Sevdiklerinin hepsi için onun yorgun yüreğinde bir yer vardı.
Afganistan’dan, Filistin’e, Lübnan’dan Filipinlere…
Ümmetin derdiyle dertlenendi…
Adnan oradaki köyümüzdü…
İslam’dan bihaber, bu dünyada niye yaşadığının farkında olmayan, aklının ve nefsinin peşinde koşan kalabalıklara set olmak gibi bir derdi vardı…
Ümmetin bakış açısını genişletmek, farklı perspektiflerden olayların mukayese edilmesini sağlamak, genel kaliteyi yukarı çekmek gibi bir derdi vardı…
Allah rızası için yapılan tebliği, insanların algılayışına en uygun hale getirip sunmak, insanların sürü olarak yaşamamaları için elinden geleni yapmak gibi bir büyük kaygısı vardı…
Yaşamı boyunca bir vesile tanışmış olduğu tüm insanlarla, hayatı boyunca sosyal ilişkisini devam ettirmek, büyük bir aileyi ayakta tutmak gibi bir kaygısı vardı…
Hayata inat, içindeki Karadeniz çocuğunun büyümesine bir türlü izin vermezdi…
En büyük sermayesi sevgiydi ve dağıttıkça bu zenginliğin kendisine fazlasıyla geri döndüğünün farkındaydı. Belki de ondan bu kadar cömertti…
Dünya onun için gerçekten bir oyun ve eğlenceydi.
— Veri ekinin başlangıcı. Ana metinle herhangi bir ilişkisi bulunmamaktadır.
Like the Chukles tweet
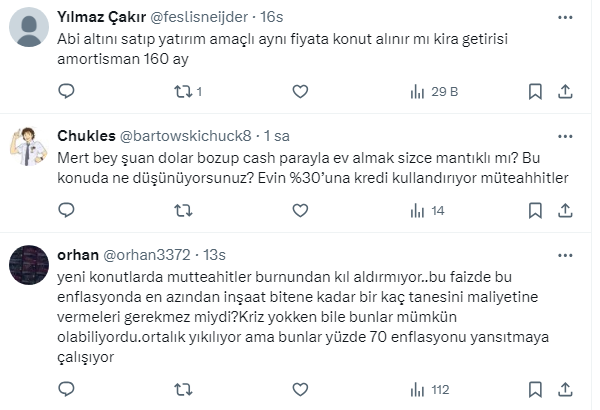 pyautogui.click(x=300, y=210)
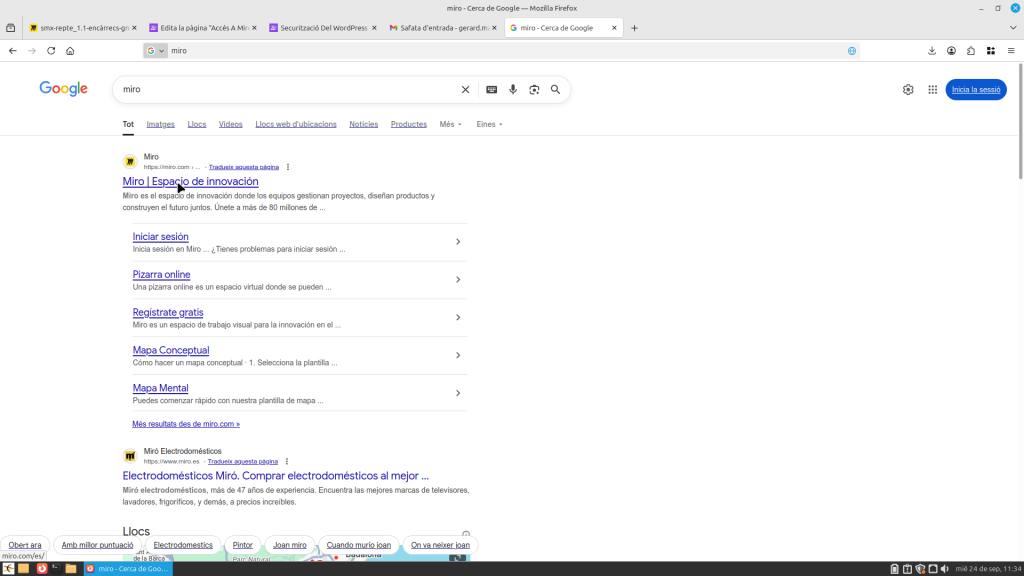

Belki de barışık olmadığı tek şeydi…
Bir türlü işleri yoluna koyma iradesiyle, Allah’ın onun hakkındaki muradı örtüşmüyordu…
Dünya ile ilgili elini neye atsa, elinde kalıyordu, araları bozuktu ve kolay kolay düzelecek gibi değildi…
Ortalama bir insanın çok üzerinde kalitede, kendisine has bir espri anlayışı vardı…
Mütevazılığı ile, ahlakıyla, İslami hassasiyetiyle, kardeşlerine vefasıyla, iyi bir eş ve baba olmasıyla, hayırlı bir evlat olma gayretiyle, Allah yolundaki mücadelesiyle, ümmete örnek oldu…
Erbain’e ramak kala doldurduğu ömrüne, güzelliklerle dolu, hayırlı ameller sığdırdığına, tanıyan herkesi şahit etti…
Müslümanca yaşadı… Yaptığı her işe yüreğini koyarak yaptı…
Kutlu doğum ayında, şehit türkülerinin yakıldığı güzel ayda, Erbain’e üç kala gerçek dostuna, Yaradan’a yürüdü…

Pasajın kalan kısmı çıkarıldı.